------ Text segment
And here’s me on my inspiration for telling the story of John Roy Lynch:

I wanted kids today to grow up with a better understanding than I ever had of why there was even a need for a Civil Rights Movement a century after the Emancipation Proclamation, and a need for a Voting Rights Act 100 years after Appomattox. It all goes back to the racist determination to undo Reconstruction, and the recent wave of voter-suppression laws in this country shows that’s an impulse that still exists today.

bookcover-johnroylynch

On the subject of The Amazing Age of John Roy Lynch and Poet, it’s been a good week for the former and an exceptional week for the latter. Both books have been honored by the Children’s Book Council and the National Council for the Social Studies:

Notable Social Studies Trade Books for Young People is an annual reading list of exceptional books for use in social studies classrooms, selected by social studies educators. This is an annual project of the [NCSS] and the CBC. This bibliography features K-12 annotated titles published in the previous calendar year, selected by a book review committee appointed by the NCSS.
------------
------ Data for review
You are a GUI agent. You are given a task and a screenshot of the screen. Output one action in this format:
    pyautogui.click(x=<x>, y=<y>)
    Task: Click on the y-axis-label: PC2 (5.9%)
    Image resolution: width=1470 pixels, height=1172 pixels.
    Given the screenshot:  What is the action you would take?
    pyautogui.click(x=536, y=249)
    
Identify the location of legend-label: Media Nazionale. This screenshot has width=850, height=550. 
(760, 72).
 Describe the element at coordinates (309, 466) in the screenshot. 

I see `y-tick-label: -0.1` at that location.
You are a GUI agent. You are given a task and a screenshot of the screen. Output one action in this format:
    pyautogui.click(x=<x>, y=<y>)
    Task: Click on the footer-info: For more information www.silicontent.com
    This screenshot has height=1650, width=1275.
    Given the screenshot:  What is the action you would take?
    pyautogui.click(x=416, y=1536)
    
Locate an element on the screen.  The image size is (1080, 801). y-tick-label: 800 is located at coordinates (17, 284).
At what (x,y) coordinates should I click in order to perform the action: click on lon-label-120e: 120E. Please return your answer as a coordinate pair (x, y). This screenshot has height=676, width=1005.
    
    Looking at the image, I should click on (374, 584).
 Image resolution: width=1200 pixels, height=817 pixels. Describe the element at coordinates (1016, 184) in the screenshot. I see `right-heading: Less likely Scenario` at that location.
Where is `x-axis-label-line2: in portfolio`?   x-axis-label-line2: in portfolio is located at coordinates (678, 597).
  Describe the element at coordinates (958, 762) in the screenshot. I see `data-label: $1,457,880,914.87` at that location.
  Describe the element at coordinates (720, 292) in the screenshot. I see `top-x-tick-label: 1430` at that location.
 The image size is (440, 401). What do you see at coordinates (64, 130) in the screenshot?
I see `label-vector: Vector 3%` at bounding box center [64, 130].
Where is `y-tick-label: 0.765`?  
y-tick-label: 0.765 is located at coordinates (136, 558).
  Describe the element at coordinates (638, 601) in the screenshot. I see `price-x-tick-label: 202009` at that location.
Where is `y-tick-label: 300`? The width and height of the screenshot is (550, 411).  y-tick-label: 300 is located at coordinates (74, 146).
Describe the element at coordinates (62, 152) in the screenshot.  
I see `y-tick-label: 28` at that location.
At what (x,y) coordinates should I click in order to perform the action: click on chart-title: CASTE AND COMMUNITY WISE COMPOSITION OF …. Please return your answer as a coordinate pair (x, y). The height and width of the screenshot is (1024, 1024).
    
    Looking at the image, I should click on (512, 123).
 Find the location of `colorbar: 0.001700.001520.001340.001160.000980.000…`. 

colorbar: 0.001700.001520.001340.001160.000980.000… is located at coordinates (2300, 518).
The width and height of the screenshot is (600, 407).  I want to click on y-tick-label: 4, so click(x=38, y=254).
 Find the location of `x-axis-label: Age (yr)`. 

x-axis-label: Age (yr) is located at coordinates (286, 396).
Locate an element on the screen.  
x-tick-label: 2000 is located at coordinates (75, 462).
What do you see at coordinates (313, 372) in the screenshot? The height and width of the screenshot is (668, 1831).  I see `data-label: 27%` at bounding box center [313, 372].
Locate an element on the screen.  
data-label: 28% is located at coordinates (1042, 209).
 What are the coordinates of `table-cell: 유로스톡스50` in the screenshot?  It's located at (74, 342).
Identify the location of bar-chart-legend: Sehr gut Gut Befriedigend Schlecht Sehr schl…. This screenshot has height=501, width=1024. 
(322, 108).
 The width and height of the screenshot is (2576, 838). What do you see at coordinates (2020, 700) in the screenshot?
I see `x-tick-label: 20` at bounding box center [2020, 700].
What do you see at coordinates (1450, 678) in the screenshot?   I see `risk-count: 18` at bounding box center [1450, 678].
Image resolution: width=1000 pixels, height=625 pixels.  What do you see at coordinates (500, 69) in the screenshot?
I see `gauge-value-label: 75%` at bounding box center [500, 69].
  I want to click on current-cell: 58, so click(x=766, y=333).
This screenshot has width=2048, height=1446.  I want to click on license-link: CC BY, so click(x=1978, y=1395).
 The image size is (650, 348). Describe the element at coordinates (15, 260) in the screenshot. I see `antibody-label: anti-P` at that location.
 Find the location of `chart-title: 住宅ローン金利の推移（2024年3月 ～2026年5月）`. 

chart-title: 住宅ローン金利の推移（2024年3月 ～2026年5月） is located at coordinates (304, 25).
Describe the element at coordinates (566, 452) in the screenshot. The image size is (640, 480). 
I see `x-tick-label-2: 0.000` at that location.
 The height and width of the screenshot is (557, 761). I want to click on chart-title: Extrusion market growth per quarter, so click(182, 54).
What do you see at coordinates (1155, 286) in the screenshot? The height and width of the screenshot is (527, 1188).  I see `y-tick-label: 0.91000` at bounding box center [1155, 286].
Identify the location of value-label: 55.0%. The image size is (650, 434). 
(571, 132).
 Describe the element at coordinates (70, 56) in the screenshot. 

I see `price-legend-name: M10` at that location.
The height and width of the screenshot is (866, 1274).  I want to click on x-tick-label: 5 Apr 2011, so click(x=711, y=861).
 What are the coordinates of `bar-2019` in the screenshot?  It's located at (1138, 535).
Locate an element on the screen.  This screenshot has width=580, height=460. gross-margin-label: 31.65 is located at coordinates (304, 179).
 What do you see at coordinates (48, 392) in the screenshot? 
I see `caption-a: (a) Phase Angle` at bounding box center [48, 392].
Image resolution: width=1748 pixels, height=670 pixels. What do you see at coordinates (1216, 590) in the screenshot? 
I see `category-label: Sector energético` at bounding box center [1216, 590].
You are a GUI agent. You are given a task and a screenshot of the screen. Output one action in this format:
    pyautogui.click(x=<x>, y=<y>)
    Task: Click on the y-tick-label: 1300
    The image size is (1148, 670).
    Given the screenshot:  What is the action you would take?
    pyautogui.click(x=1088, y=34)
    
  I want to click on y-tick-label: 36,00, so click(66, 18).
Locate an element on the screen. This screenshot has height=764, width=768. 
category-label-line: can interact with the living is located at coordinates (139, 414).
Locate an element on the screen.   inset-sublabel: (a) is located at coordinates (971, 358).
------------
## Requirement 1
Set down the portion of the passage about John Roy Lynch starting with "And here’s me" and going on through "still exists today.", with no changes.
## Requirement 2
Translate this sentence from the passage about John Roy Lynch into Spanish: "Notable Social Studies Trade Books for Young People is an annual reading list of exceptional books for use in social studies classrooms, selected by social studies educators."
Rely only on the passage about John Roy Lynch, not on the data.

## Exercise solution 1
And here’s me on my inspiration for telling the story of John Roy Lynch:

I wanted kids today to grow up with a better understanding than I ever had of why there was even a need for a Civil Rights Movement a century after the Emancipation Proclamation, and a need for a Voting Rights Act 100 years after Appomattox. It all goes back to the racist determination to undo Reconstruction, and the recent wave of voter-suppression laws in this country shows that’s an impulse that still exists today.

## Exercise solution 2
Notable Social Studies Trade Books for Young People es una lista de lectura anual de libros excepcionales para usar en las aulas de estudios sociales, seleccionados por educadores de estudios sociales.